-- BEGIN Document passage --
Tuesday, July 4, 2023

7/4/23

 Tuesday, July 4, 2023

In bed at 10:30, 6(?) pss, and up at 6:00 with tinnitus really roaring, a million birds tweeting and cheeping and singing ensemble in my head.  68℉ already, on the way to a high of 83℉, mostly sunny, DP 59-66, AQI of 65, 'Moderate' but an Air Quality Alert for ozone will be in effect from 10 a.m. to 11 p.m. - 'Unhealthy for Sensitive Groups.' Wind WSW at 7 mph, 4 to 10 today, gusts to 17.  The sun rose at 5:17 and will set at 8:34, 15+17.

Curmudgeon.  I confess: I'm not a fan of the 4th of July. For one thing, in my teaching days, I used to consider it the end of summer and the beginning of serious preparation for the upcoming school year.  Also, I haven't really given much thought to the idea, but if I did, I suspect I would conclude that we would all be better off if our early oligarchs hadn't declared independence from Great Britain because it was precisely the bloody revolution that started in 1776 that gave rise in 1887-89 to our terribly flawed Constitution, the crowning achievement of the Flounder Fathers, dominated by the group of oligarchs whose wealth depended on the forced labor of kidnapped enslaved Africans and their descendants.  It's that very Constitution under which we suffer today and will suffer long after I am dead.  As Lord Acton reminded a correspondent in 1887, "Great men are almost always bad men."  So it was with the likes of George Washington, Thomas Jefferson, James Madison, and most of the nation's early presidents and legislatures.  Slavery was intrinsically evil and enslavers were evil men. In 1852, Frederick Douglass delivered a 4th of July speech entitled "What to a Slave is the 4th of July?"  In it, he said: "Fellow citizens, above your national, tumultuous joy, I hear the mournful wail of millions! whose chains, heavy and grievous yesterday, are, today, rendered more intolerable by the jubilee shouts that reach them.  At a time like this, scorching irony, not convincing argument, is needed. O! Had I the ability, and could I reach the nation’s ear, I would, today, pour out a fiery stream of biting ridicule, blasting reproach, withering sarcasm, and stern rebuke. For it is not light that is needed, but fire; it is not the gentle shower, but thunder. We need the storm, the whirlwind, and the earthquake."  Of course, that's just what the nation got.
-- END Document passage --
-- BEGIN Material supplied --
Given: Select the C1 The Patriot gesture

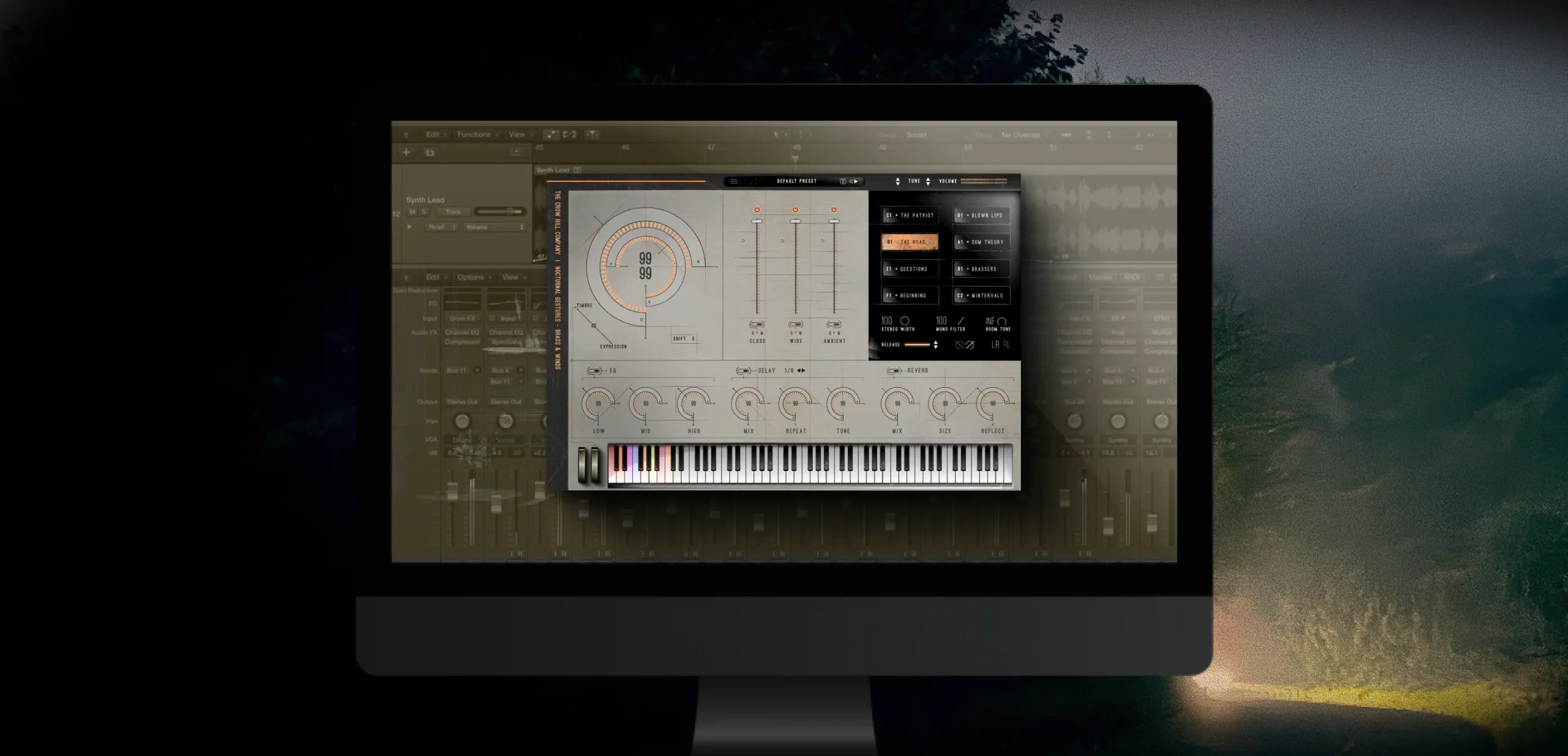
-- END Material supplied --
-- BEGIN Material supplied --
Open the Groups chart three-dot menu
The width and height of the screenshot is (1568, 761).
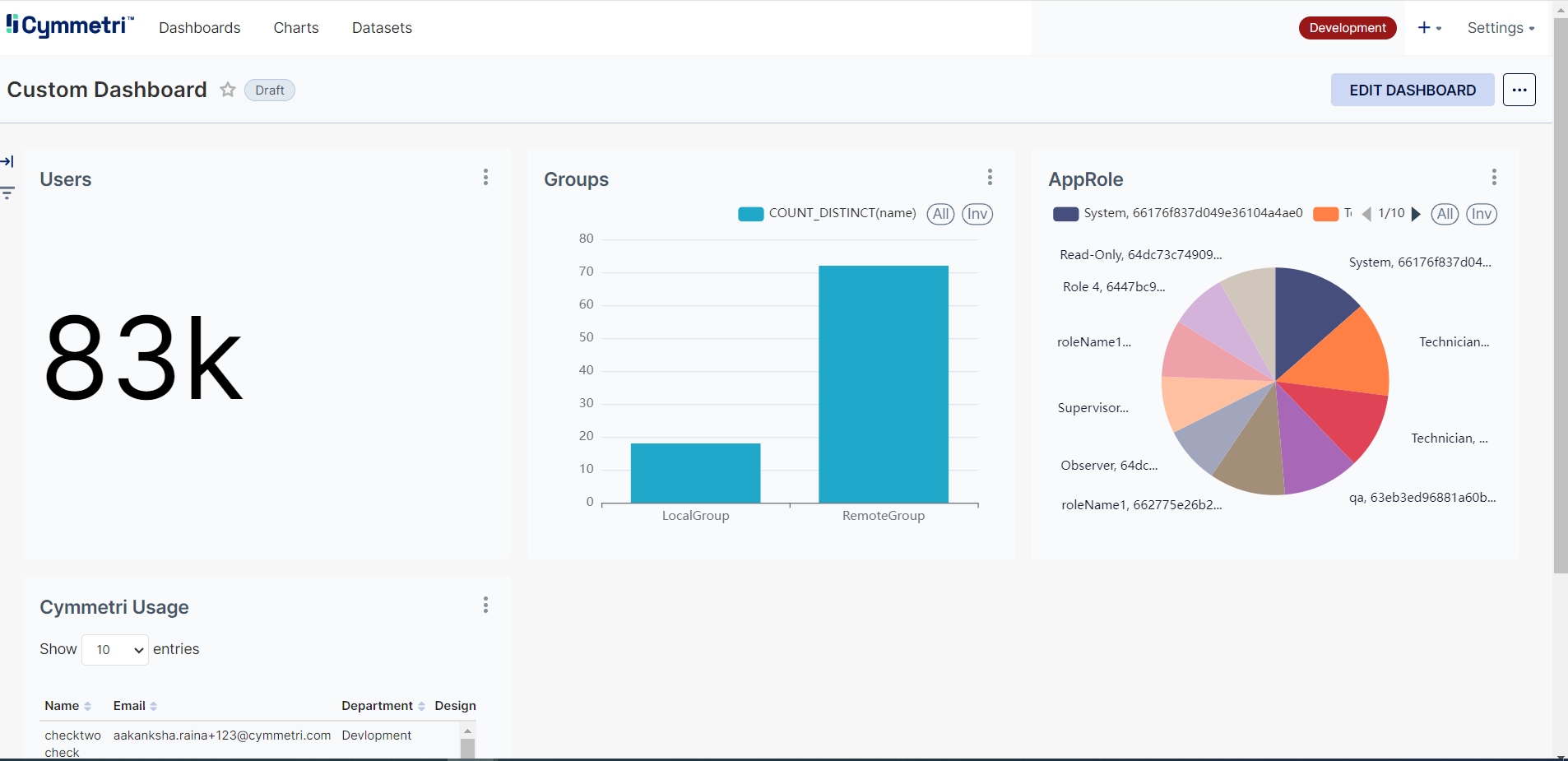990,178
-- END Material supplied --
Exercise tasks —
#1 Rewrite the diary entry starting with "In bed at 10:30, 6(?)" and going on through "at 8:34, 15+17.", putting "partly cloudy" in place of "mostly sunny".
#2 Answer these questions about the diary entry:
(a) At what time did the sun rise?
(b) What was the title of the speech Frederick Douglass delivered in 1852?
(c) Who reminded a correspondent in 1887 that "Great men are almost always bad men"?

Answers in order —
#1
In bed at 10:30, 6(?) pss, and up at 6:00 with tinnitus really roaring, a million birds tweeting and cheeping and singing ensemble in my head.  68℉ already, on the way to a high of 83℉, partly cloudy, DP 59-66, AQI of 65, 'Moderate' but an Air Quality Alert for ozone will be in effect from 10 a.m. to 11 p.m. - 'Unhealthy for Sensitive Groups.' Wind WSW at 7 mph, 4 to 10 today, gusts to 17.  The sun rose at 5:17 and will set at 8:34, 15+17.

#2
(a) 5:17
(b) "What to a Slave is the 4th of July?"
(c) Lord Acton